Sylvia Sessions (31 July, 1818 - 12 April, 1882) and her parents converted to Mormonism and left Maine for Missouri in 1837. Sylvia married Windsor Lyon, with whom she would have three children, all of which would die in infancy or childhood. Joseph Smith officiated the marriage. The young couple moved to Nauvoo in 1839 and by the beginning of 1842 Sylvia had joined the secret ranks of Joseph's plural wives.

Sylvia remained with Windsor, who likely did not known of his wife's polygamy.

Within about a month of burying her last surviving child with Windsor, she had a fourth child, Josephine Rosetta Lyon, whom she later claimed was the daughter of Joseph. The results of DNA testing are not available to confirm or discredit Sylvia's claim.

   
Josephine could be Joseph's. Her nose resemble's Sylvia's 
but her eyes and especially her mouth look more like Joseph's.
Her jaw looks appears to be a nice genetic compromise between the two.

Six years later Sylvia married Ezekiel Clark. They eventually moved to Utah.

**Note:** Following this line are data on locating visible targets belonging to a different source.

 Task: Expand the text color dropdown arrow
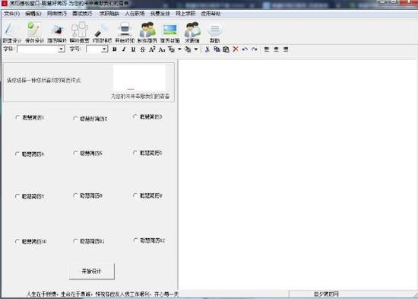pyautogui.click(x=179, y=49)
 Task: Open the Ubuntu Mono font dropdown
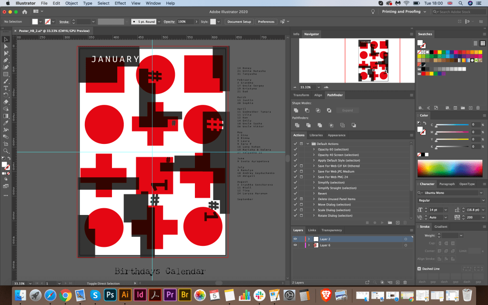(481, 193)
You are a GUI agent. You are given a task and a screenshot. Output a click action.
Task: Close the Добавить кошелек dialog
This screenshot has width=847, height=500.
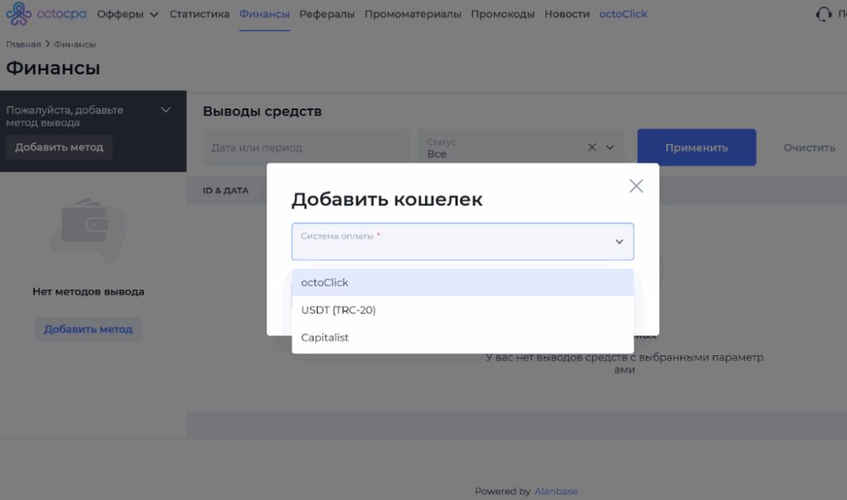tap(636, 185)
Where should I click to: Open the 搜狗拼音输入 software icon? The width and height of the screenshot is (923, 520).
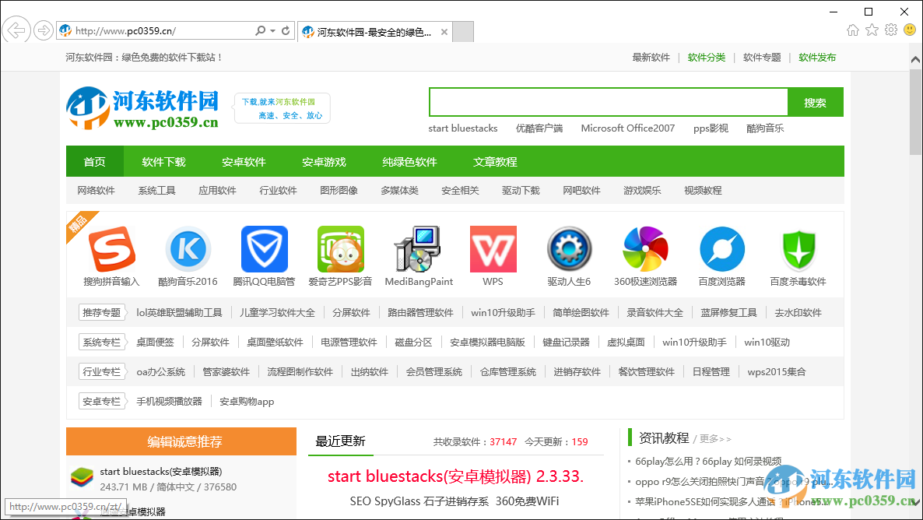pos(113,248)
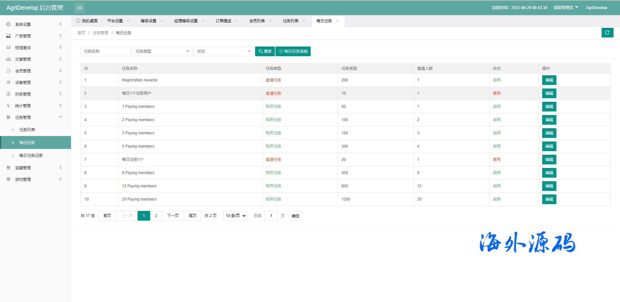Viewport: 620px width, 302px height.
Task: Click the envelope icon beside 短信查询
Action: 8,47
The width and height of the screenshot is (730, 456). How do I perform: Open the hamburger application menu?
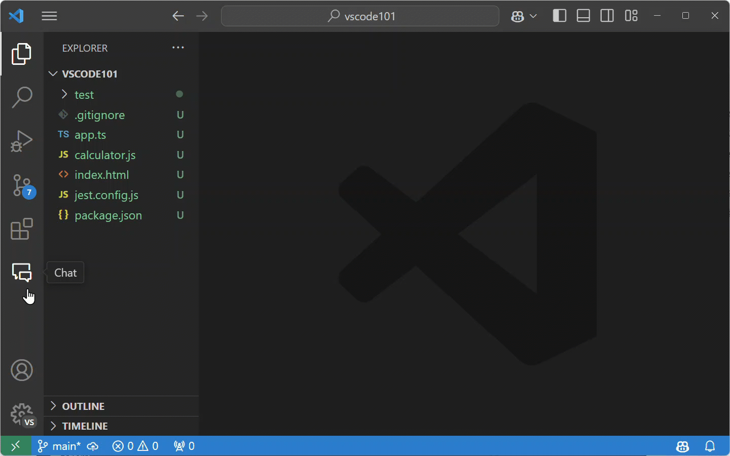coord(49,16)
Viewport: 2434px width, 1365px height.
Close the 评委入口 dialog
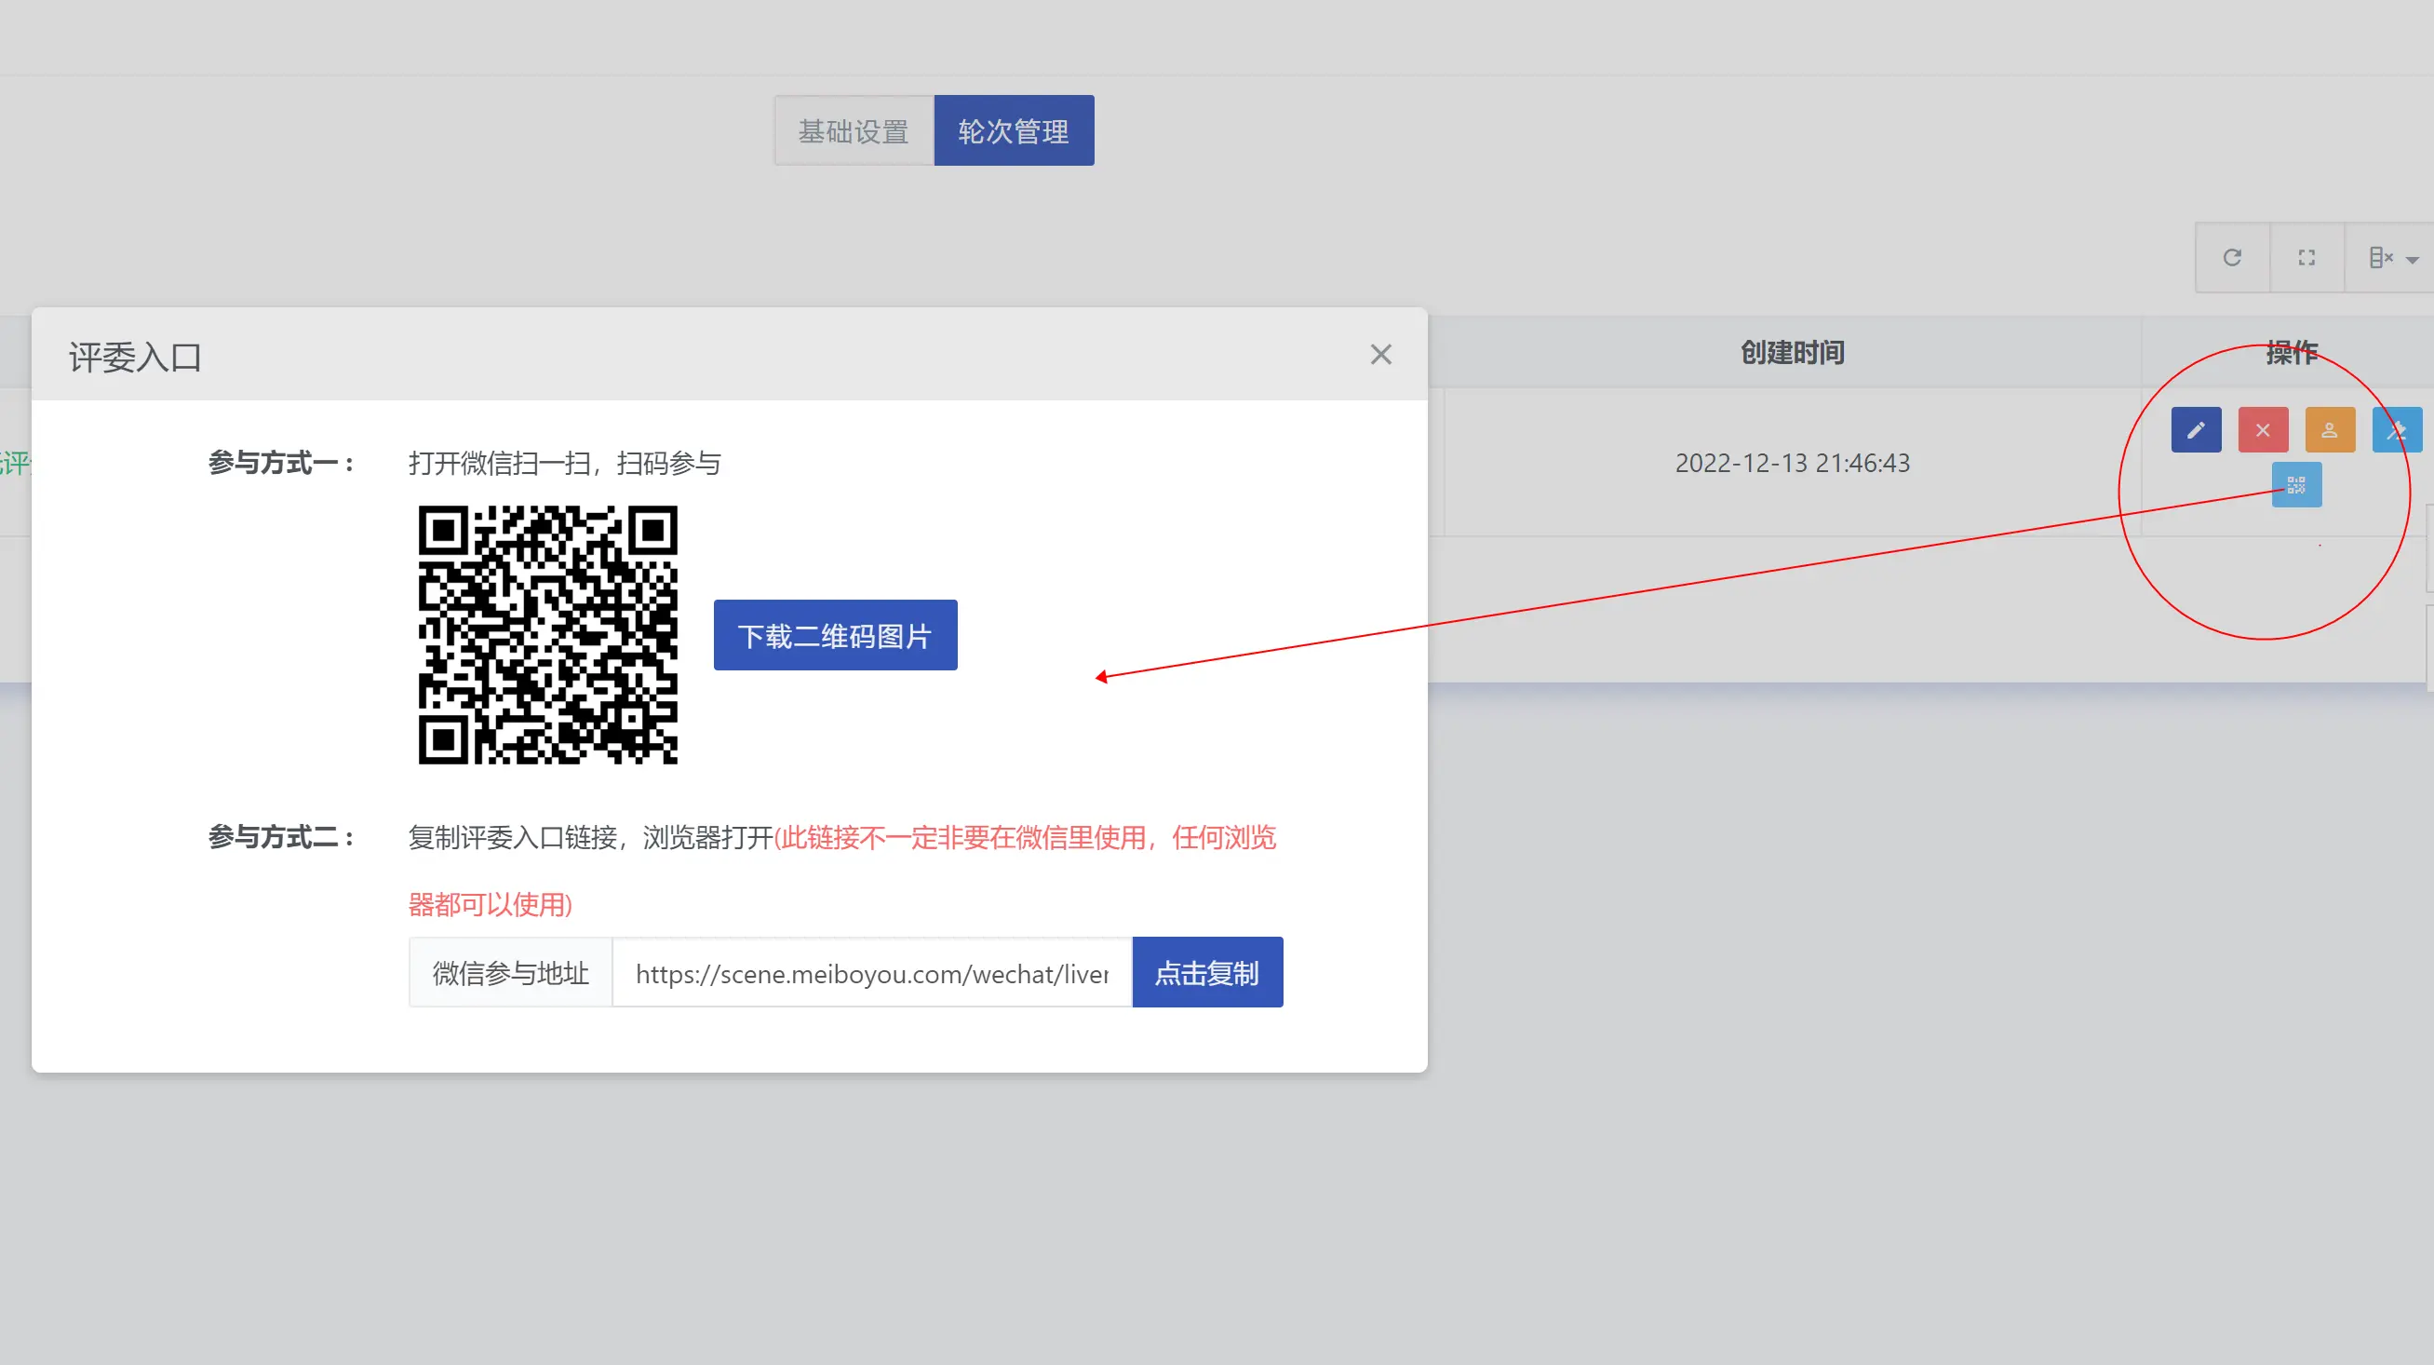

With Sylvia's marriage to Joseph we encounter the same problem as seen with other marriages: Sylvia was not an eligible virgin and Emma had probably not given her consent to the marriage. However, this might be the rare marriages that might have actually produced "seed" unto dear Joseph.

Wednesday, June 4, 2014

Presendia Lanthrop Huntington Buell (Smith) Kimball - wife #6


Zina's older sister, Presendia Huntington (September 7, 1810 - February 1, 1892), also married Joseph Smith about two months later. Like Zina, Presendia was already married. She and her husband Norman, with whom she would have seven children, had been following Joseph Smith since joining the Church together in 1836.

Again, Joseph deserves a little credit for being upfront with Presendia about plural marriage (even if he was going behind Emma's back). To his discredit, it seems as though this marriage was likely part of a salvation bargain with Dimick Huntington, the brother of Zina and Presendia who officiated the marriage. That's right, Dimick gave off his sister in exchange for a place with Joseph and the Smith family in the Afterlife.

Dimick Baker Huntington, brother.

After the marriage Presendia continued to live with her first husband, Norman, until 1846 when he couldn't handle the Mormons anymore. She left him and one of her two surviving children, 16-year-old George, and took the other child, six-year-old Oliver, to go live as Heber C. Kimball's plural wife (his sixteenth at that point).

"I think no more of taking another wife than I do of buying a cow." (actual quote!)
Heber Chase Kimball, good man

Unaware that she had already married Heber, Norman tried to get back with Presendia only to be denied. Presendia and Heber had two children together: Presendia Celestia Kimball and Joseph Smith Kimball.

Presendia is yet another example of someone who according to the rules of polygamy should never have taken on a second husband. In the case of her marriage to Joseph Smith, she was not a virgin and the two never produced children; in the case of her marriage to Heber Kimball, she still wasn't a virgin and she was definitely sealed to another man.

But you don't need the rules to get a sense of how messed up the marriage game was in Nauvoo. If there is any righteousness in Presendia's story, you'll have to help me find it.